As expected, the staff comments often concentrate on MD&A disclosure as well. In terms of the requirement to disclose known trends or uncertainties, the staff may inquire about whether companies should quantify the components of overall changes in financial statement line items and also enhance their analysis. For example, they may ask companies to discuss any additional influences on revenue beyond the mix of volume and products. These may be the possible impact of pricing, acquisitions, new contracts, inflation and foreign exchange. For the disclosure on liquidity and capital resources, the SEC staff may ask companies to consider disclosing the primary drivers and significant developments after the balance sheet date, key indicators such as leverage ratios and other metrics, and the possible impact of changes in leverage, any funding strains, restrictions on cash flows from subsidiaries and the influence of any debt covenants and ratios.  

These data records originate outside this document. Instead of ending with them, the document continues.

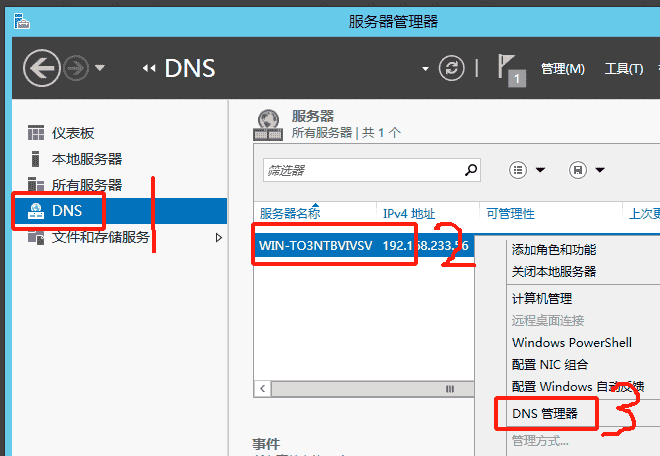The height and width of the screenshot is (456, 660).
Task: Click the Local Server icon in sidebar
Action: tap(36, 159)
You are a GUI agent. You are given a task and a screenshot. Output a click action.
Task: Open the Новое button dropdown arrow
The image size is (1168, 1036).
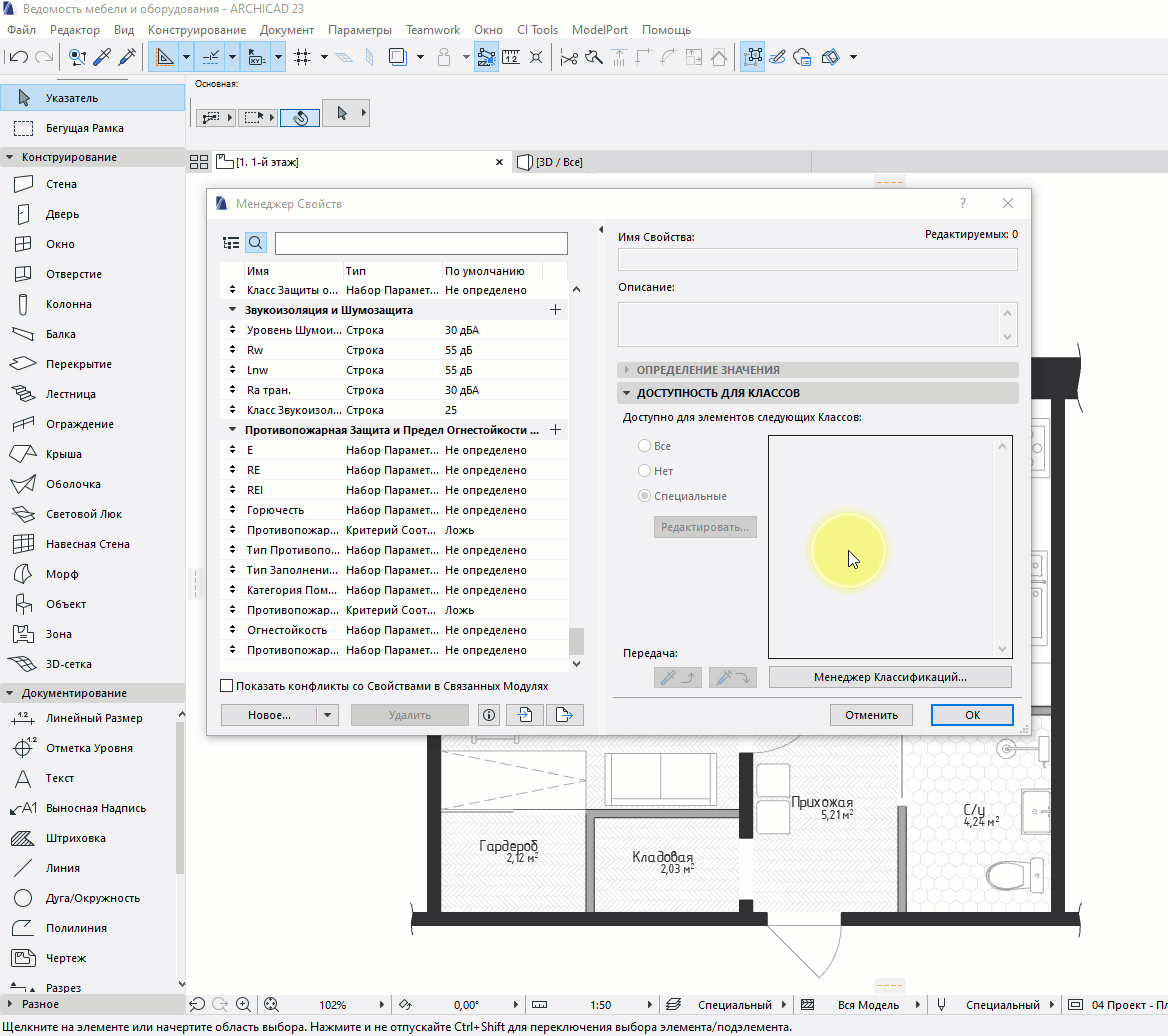point(327,715)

Risk factors often draw attention, particularly cybersecurity. When companies disclose breaches, the SEC staff may want disclosure that explains when they occurred and ask companies to describe the material costs and consequences involved, such as direct costs, reputational costs, impact on customers and any increased protection sought. SEC comments on cybersecurity breaches could also inquire about disclosure of any insurance policies and limits on coverage.  

Finally, companies should reconcile their public filings with other communications on corporate websites and as discussed in analyst calls, such as the use of non-GAAP measures in those communications. 

The Deloitte report also includes helpful insights for comments on IPO company registration statements and foreign private issuers.